[slurm-announce] Slurm version 17.11.3 available

Tue Feb 6 16:15:07 MST 2018

We are pleased to announce the availability of Slurm version 17.11.3.

This includes over 44 fixes made since 17.11.2 was released last month, 
including one issue that can result in stray processes when a job is 
canceled during a long-running prolog script.

Slurm can be downloaded from https://www.schedmd.com/downloads.php

- Tim

> * Changes in Slurm 17.11.3
> ==========================
>  -- Send SIG_UME correctly to a step.
>  -- Sort sreport's reservation report by cluster, time_start, resv_name instead
>     of cluster, resv_name, time_start.
>  -- Avoid setting node in COMPLETING state indefinitely if the job initiating
>     the node reboot is cancelled while the reboot in in progress.
>  -- Scheduling fix for changing node features without any NodeFeatures plugins.
>  -- Improve logic when summarizing job arrays mail notifications.
>  -- Add scontrol -F/--future option to display nodes in FUTURE state.
>  -- Fix REASONABLE_BUF_SIZE to actually be 3/4 of MAX_BUF_SIZE.
>  -- When a job array is preempting make it so tasks in the array don't wait
>     to preempt other possible jobs.
>  -- Change free_buffer to FREE_NULL_BUFFER to prevent possible double free
>     in slurmstepd.
>  -- node_feature/knl_cray - Fix memory leaks that occur when slurmctld
>     reconfigured.
>  -- node_feature/knl_cray - Fix memory leak that can occur during normal
>     operation.
>  -- Fix srun environment variables for --prolog script.
>  -- Fix job array dependency with "aftercorr" option and some task arrays in
>     the first job fail. This fix lets all task array elements that can run
>     proceed rather than stopping all subsequent task array elements.
>  -- Fix potential deadlock in the slurmctld when using list_for_each.
>  -- Fix for possible memory corruption in srun when running heterogeneous job
>     steps.
>  -- Fix job array dependency with "aftercorr" option and some task arrays in
>     the first job fail.

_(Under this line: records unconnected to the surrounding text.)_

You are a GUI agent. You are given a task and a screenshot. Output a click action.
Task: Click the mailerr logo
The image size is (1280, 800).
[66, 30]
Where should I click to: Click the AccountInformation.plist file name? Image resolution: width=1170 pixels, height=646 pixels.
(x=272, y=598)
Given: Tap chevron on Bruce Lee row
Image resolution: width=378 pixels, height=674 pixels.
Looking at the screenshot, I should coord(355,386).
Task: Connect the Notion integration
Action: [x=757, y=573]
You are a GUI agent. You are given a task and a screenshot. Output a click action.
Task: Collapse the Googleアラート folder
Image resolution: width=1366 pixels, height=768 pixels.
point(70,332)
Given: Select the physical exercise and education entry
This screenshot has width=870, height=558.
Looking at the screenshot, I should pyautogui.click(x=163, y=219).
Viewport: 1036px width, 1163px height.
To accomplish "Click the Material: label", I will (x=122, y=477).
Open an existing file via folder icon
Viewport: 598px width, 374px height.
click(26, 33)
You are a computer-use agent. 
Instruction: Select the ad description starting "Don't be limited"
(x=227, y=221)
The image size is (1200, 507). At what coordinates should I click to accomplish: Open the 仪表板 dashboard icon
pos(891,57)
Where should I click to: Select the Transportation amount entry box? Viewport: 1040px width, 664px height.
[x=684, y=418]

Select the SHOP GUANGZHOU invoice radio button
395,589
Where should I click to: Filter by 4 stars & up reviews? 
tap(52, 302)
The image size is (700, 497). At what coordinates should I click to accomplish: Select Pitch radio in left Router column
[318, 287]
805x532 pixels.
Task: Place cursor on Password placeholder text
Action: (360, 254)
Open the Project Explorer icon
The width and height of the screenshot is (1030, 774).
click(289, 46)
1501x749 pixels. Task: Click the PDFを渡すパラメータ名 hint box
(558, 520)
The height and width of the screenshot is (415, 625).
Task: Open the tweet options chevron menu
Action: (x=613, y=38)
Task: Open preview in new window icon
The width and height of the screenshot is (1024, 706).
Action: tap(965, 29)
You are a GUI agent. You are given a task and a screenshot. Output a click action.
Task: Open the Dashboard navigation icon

This fix lets all task array elements that can run
>     proceed rather than stopping all subsequent task array elements.
>  -- Fix output file containing "%t" (task ID) for heterogeneous job step to
>     be based upon global task ID rather than task ID for that component of the
>     heterogeneous job step.
>  -- MYSQL - Fix potential abort when attempting to make an account a parent of
>     itself.
>  -- Fix potentially uninitialized variable in slurmctld.
>  -- MYSQL - Fix issue for multi-dimensional machines when using sacct to
>     find jobs that ran on specific nodes.
>  -- Reject --acctg-freq at submit if invalid.
>  -- Added info string on sh5util when deleting an empty file.
>  -- Correct dragonfly topology support when job allocation specifies desired
>     switch count.
>  -- Fix minor memory leak on an sbcast error path.
>  -- Fix issues when starting the backup slurmdbd.
>  -- Revert uid check when requesting a jobid from a pid.
>  -- task/cgroup - add support to detect OOM_KILL cgroup events.
>  -- Fix whole node allocation cpu counts when --hint=nomultihtread.
>  -- Allow execution of task prolog/epilog when uid has access
>     rights by a secondary group id.
>  -- Validate command existence on the srun *[pro|epi]log options
>     if LaunchParameter test_exec is set.
>  -- Fix potential memory leak if clean starting and the TRES didn't change
>     from when last started.
>  -- Fix for association MaxWall enforcement when none is given at submission.
>  -- Add a job's allocated licenses to the [Pro|Epi]logSlurmctld.
>  -- burst_buffer/cray: Attempts by job to create persistent burst buffer when
>     one already exists owned by a different user will be logged and the job
>     held.
>  -- CRAY - Remove race in the core_spec where we add the slurmstepd to the
>     job container where if the step was canceled would also cancel the stepd
>     erroneously.
>  -- Make sure the slurmstepd blocks signals like SIGTERM correctly.
>  -- SPANK - When slurm_spank_init_post_opt() fails return error correctly.
>  -- When revoking a sibling job in the federation we want to send a start
>     message before purging the job record to get the uid of the revoked job.
>  -- Make JobAcctGatherParams options case-insensitive. Previously, UsePss
>     was the only correct capitialization; UsePSS or usepss were silently
>     ignored.
>  -- Prevent pthread_atfork handlers from being added unnecessarily after
>     'scontrol reconfigure', which can eventually lead to a crash if too
>     many handlers have been registered.
>  -- Better debug messages when MaxSubmitJobs is hit.
>  -- Docs - update squeue man page to describe all possible job states.
>  -- Preserve node features when slurmctld daemons reconfigured including active
>     and available KNL features.
>  -- Prevent orphaned step_extern steps when a job is cancelled while the
>     prolog is still running